(Material provided)
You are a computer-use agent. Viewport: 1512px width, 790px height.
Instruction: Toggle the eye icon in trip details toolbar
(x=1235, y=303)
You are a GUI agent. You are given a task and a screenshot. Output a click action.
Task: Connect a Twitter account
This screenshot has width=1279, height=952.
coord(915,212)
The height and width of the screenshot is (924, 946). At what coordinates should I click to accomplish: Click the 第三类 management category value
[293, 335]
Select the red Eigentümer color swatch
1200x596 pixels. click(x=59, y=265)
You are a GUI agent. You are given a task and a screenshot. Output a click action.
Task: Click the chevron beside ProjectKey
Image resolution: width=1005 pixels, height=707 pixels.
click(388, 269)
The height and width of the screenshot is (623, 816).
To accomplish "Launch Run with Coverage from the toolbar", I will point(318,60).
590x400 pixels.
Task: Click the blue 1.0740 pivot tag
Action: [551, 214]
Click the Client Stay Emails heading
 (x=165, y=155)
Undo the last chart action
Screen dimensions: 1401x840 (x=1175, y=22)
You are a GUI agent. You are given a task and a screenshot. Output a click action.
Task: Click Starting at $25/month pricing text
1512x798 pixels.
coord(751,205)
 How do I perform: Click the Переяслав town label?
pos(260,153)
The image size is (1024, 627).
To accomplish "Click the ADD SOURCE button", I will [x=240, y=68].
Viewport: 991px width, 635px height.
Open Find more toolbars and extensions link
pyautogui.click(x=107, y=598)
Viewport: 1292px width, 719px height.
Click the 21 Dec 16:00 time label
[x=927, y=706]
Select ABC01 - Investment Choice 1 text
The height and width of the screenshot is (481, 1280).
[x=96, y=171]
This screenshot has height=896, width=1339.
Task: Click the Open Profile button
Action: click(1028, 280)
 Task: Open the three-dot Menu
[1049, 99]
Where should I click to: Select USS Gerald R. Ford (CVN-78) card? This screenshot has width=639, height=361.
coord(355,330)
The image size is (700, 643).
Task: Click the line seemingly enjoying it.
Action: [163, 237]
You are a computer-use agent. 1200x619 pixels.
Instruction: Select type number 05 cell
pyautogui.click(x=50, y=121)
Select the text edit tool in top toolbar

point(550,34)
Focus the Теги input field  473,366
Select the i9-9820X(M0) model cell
(End Material provided)
Out of the data above, transcribe exactly and only the lines starting with the line that has "Select the red Eigentümer color swatch" and going on through the line that has "The height and width of the screenshot is (623, 816).", both included.

* _The answer_
Select the red Eigentümer color swatch
1200x596 pixels. click(x=59, y=265)
You are a GUI agent. You are given a task and a screenshot. Output a click action.
Task: Click the chevron beside ProjectKey
Image resolution: width=1005 pixels, height=707 pixels.
click(388, 269)
The height and width of the screenshot is (623, 816).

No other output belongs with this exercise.